## Consegna
Individua tutte le righe delle voci che contengono la parola "coordinates" e copiale, tenendo conto di maiuscole e minuscole.
┌─ Voci
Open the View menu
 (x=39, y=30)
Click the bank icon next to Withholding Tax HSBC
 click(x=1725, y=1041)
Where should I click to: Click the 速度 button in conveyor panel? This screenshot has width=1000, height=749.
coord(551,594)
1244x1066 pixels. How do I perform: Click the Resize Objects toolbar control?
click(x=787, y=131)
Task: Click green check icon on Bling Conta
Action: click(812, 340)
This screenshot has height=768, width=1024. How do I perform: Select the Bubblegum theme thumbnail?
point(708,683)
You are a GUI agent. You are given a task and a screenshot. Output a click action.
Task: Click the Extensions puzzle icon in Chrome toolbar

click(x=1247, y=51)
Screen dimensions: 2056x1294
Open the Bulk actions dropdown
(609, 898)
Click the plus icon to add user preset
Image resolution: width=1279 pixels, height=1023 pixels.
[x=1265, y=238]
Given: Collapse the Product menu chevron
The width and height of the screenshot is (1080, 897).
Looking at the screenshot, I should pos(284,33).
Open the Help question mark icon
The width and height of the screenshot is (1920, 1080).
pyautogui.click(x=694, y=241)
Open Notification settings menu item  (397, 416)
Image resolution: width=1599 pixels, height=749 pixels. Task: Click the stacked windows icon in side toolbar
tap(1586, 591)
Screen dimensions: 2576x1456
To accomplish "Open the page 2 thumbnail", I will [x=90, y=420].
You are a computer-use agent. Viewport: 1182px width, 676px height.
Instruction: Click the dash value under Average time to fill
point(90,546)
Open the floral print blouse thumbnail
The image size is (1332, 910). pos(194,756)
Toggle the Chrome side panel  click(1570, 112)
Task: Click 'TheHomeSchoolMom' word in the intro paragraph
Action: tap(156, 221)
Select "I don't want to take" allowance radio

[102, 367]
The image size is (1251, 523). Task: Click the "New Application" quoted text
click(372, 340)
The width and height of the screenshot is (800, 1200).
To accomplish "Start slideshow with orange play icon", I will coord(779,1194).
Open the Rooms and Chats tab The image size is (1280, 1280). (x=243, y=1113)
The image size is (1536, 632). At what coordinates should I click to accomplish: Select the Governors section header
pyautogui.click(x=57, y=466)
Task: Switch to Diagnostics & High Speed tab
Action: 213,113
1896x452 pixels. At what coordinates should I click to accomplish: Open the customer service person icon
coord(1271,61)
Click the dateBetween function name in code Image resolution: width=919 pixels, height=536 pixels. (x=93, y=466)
└─
## Soluzione
The image size is (1536, 632). At what coordinates should I click to accomplish: Select the Governors section header
1896x452 pixels. At what coordinates should I click to accomplish: Open the customer service person icon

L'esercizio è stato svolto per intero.